5. Il ressort du procès-verbal d'audition du 22 mars 2023, préalable à l'édiction des décisions contestées, que M. B... a été mis à même de présenter des observations quant au prononcé, à son encontre, d'une mesure d'éloignement à destination de son pays d'origine, d'une interdiction de retour et d'une mesure d'assignation à résidence. Par suite, l'intéressé n'est pas fondé à soutenir qu'il a été privé du droit d'être entendu.
6. En deuxième lieu, pour les mêmes motifs que ceux énoncés au point 5 ci-dessus, le moyen tiré de la méconnaissance de l'article L. 121-1 du code des relations entre le public et l'administration doit, en tout état de cause, être écarté.

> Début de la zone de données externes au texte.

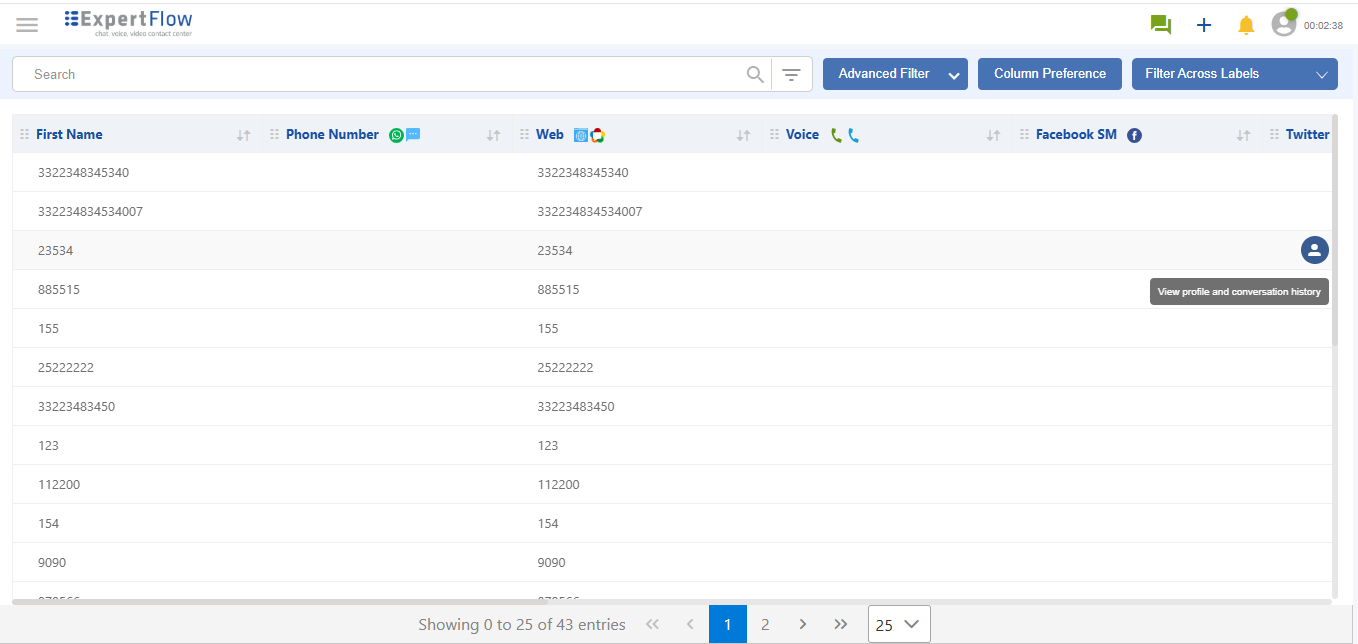Jump to the last page of entries
This screenshot has height=644, width=1358.
pos(840,624)

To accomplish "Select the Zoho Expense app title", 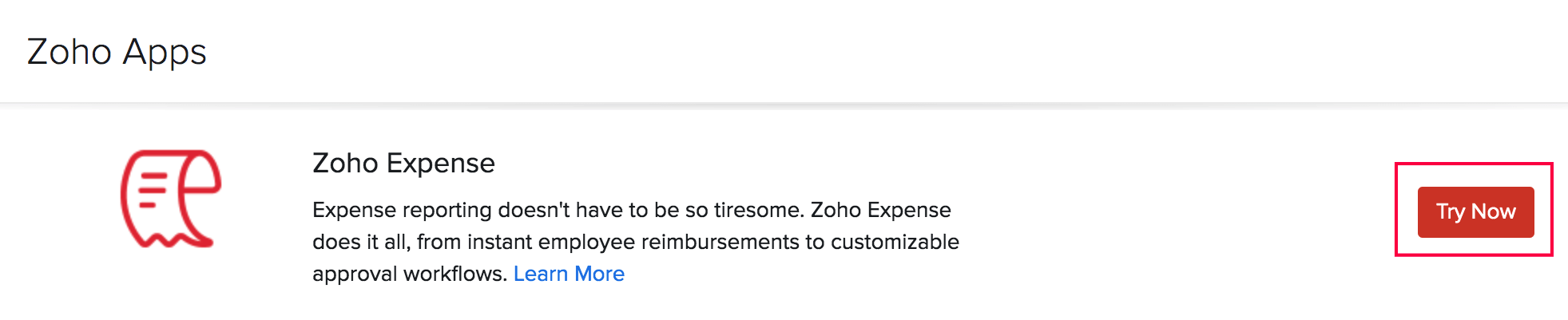I will [403, 164].
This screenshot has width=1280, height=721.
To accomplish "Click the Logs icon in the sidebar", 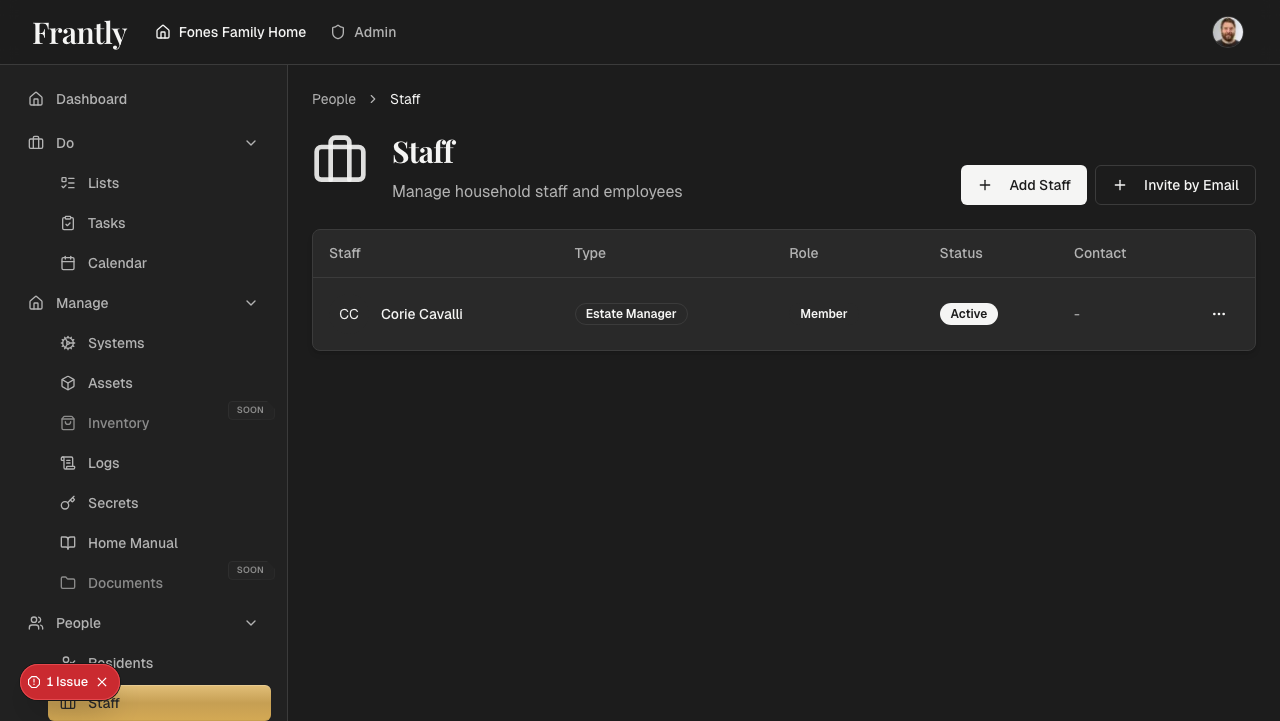I will click(x=67, y=463).
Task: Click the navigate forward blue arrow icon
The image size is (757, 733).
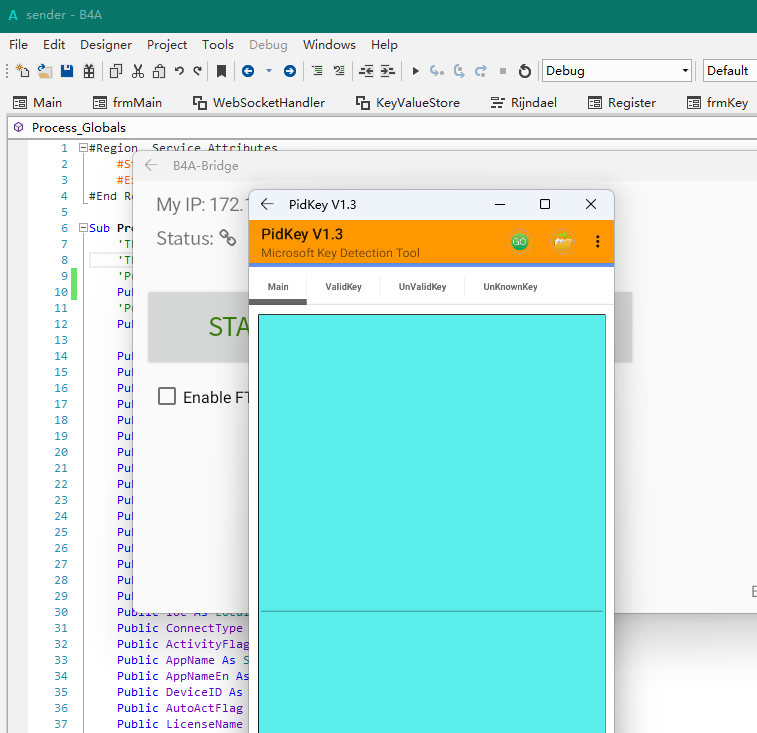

7. En troisième lieu, ainsi que la Cour de justice de l'Union européenne l'a jugé dans son arrêt C-249/13 du 11 décembre 2014, le droit d'être entendu dans toute procédure, tel qu'il s'applique dans le cadre de la directive 2008/115/CE du 16 décembre 2008 et, notamment, de l'article 6 de celle-ci, doit être interprété en ce sens que le ressortissant d'un pays tiers en séjour irrégulier peut recourir, préalablement à l'adoption par l'autorité administrative nationale compétente d'une décision de retour le concernant, à un conseil juridique pour bénéficier de l'assistance de ce dernier lors de son audition par cette autorité.
8. Il ressort des termes du procès-verbal d'audition du 22 mars 2023 que M. B... n'a pas souhaité être assisté par un avocat. Par suite, il n'est pas fondé à soutenir qu'il a été privé de la possibilité d'être assisté par un conseil.
En ce qui concerne l'obligation de quitter le territoire français :
9. En premier lieu, aux termes de l'article L. 613-1 du code de l'entrée et du séjour des étrangers et du droit d'asile : " La décision portant obligation de quitter le territoire français est motivée. ".
10. La décision d'éloignement vise les 1° et 6 ° de l'article L. 611-1 du code de l'entrée et du séjour des étrangers et du droit d'asile et énonce les considérations de faits, relatives à la situation administrative et personnelle de M. B..., qui la fondent. Par suite, le moyen tiré du défaut de motivation doit être écarté.
11. En deuxième lieu, il ne ressort ni des termes de la décision contestée, ni des pièces du dossier, que le préfet du Doubs n'aurait pas procédé à un examen particulier de la situation de M. B... avant d'édicter la décision l'obligeant à quitter le territoire français. Le moyen tiré de l'erreur de droit doit, par suite, être écarté.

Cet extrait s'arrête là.